Les montages utilisés furent divers, le plus fréquent étant l’utilisation abusive de la formule
du marché de conception-réalisation qui permet de confier à une même entreprise
l’établissement des études et l’exécution des travaux pour des motifs d’ordre technique. Or les
raisons techniques invoquées par la région étaient selon la Cour des comptes non fondées. A
ceci s’ajoute le recours à des marchés d’entreprises de travaux publics, le M.E.T.P permettant
d’associer la construction d’un ouvrage et l’exploitation d’un service public. De fait dans le
cas de l’Ile de France, cette formule a été fréquemment appliquée à de simples travaux de
construction suivis de prestations d’entretiens ou de maintenance. Cette pratique a également
pour effet de limiter la concurrence en écartant de facto les P.M.E, car elle permet le
regroupement des appels d’offres. Toujours selon les juges d’instruction parisiens, un bureau
d’étude proche du conseil régional concentrait 80% de l’assistance à la maîtrise d’ouvrage des
marchés concernant les Lycées, ce qui permettait aux bureaux d’étude de négocier
directement avec les grandes entreprises du B.T.P.

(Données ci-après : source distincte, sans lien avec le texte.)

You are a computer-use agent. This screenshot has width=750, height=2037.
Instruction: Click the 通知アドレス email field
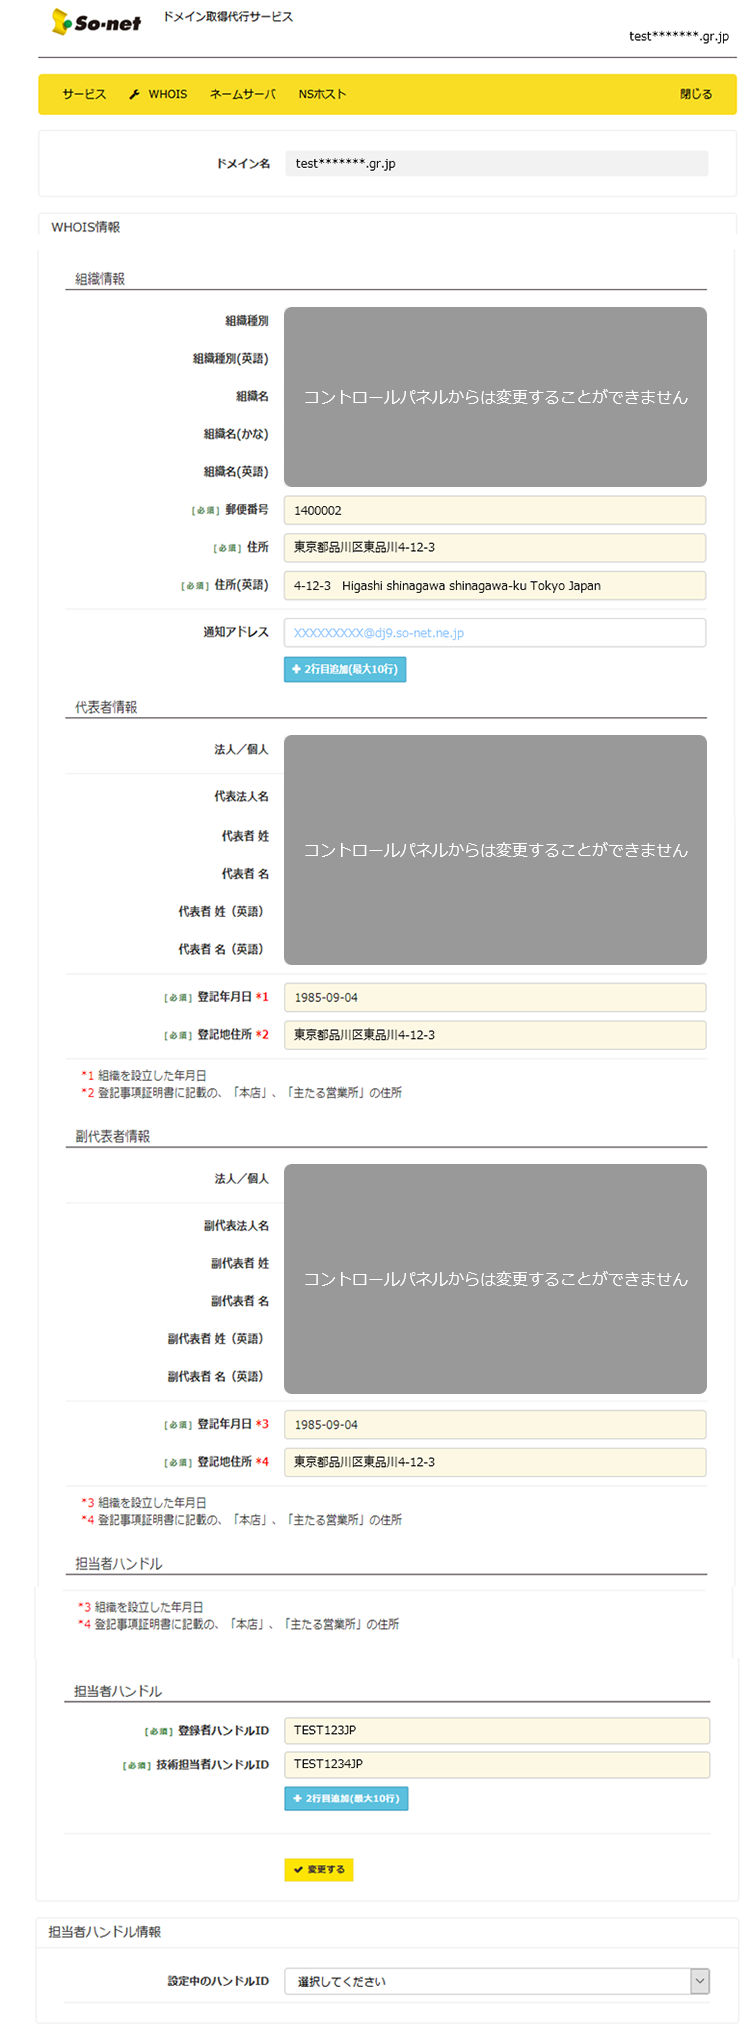494,633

En premier lieu on peut évoquer les atteintes à la concurrence par interposition d’une
société d’économie mixte, dont le cas de la S.E.M 92 dans les Hauts de Seine fourni une
bonne illustration. Selon le rapport de la Cour des comptes, le département des Hauts de Seine
a confié sans mise en concurrence à la S.E.M 92 sur la période de 1991 à 1997 pour plus de
440 millions de francs d’études et de prestations de services ( dont le pole universitaire
Léonard de Vinci ). Se pose dès lors le problème de la nature des relations entre le conseil
général et la S.E.M. Selon la Cour des comptes, les directives européennes et la jurisprudence
( C.A.A de Bordeaux du 17 mars 1997 ) prouvent que les conventions entre C.T et S.E.M
doivent être soumises au principe de concurrence. Elle a en outre accusé la S.E.M 92 d’avoir
soutraité pour partie ses travaux à des partenaires privés en passant un marché de gré à gré
pour des sommes supérieures à 700 milles francs, ce qu’interdit formellement la loi Sapin de
1993. La S.E.M 92 dans sa réponse aux lettres d’observations de la C.R.C a quand a elle
insisté sur la difficulté d’application de la législation, notamment en raison du décalage entre
droit national et droit communautaire, et de la non-reconnaissance par ce dernier du principe
de l’économie mixte. Le système des S.E.M permet en effet aux collectivités locales d’avoir
recours à la souplesse du droit privé tout en conservant des objectifs d’intérêt général
( exemple du « Pacte 92 » qui a confié à la S.E.M la mise en place de la politique de la ville
dans six sites prioritaires ). Dès lors on peut considérer que pour ce type d’opération la
séparation entre la S.E.M et le Conseil général est très largement factice ( Monsieur Charles
Pasqua, dans le cas des hauts de Seine, étant président des deux structures ), ce qui peut
légitimer le point de vu de la S.E.M 92 qui réclame un véritable statut de l’économie mixte.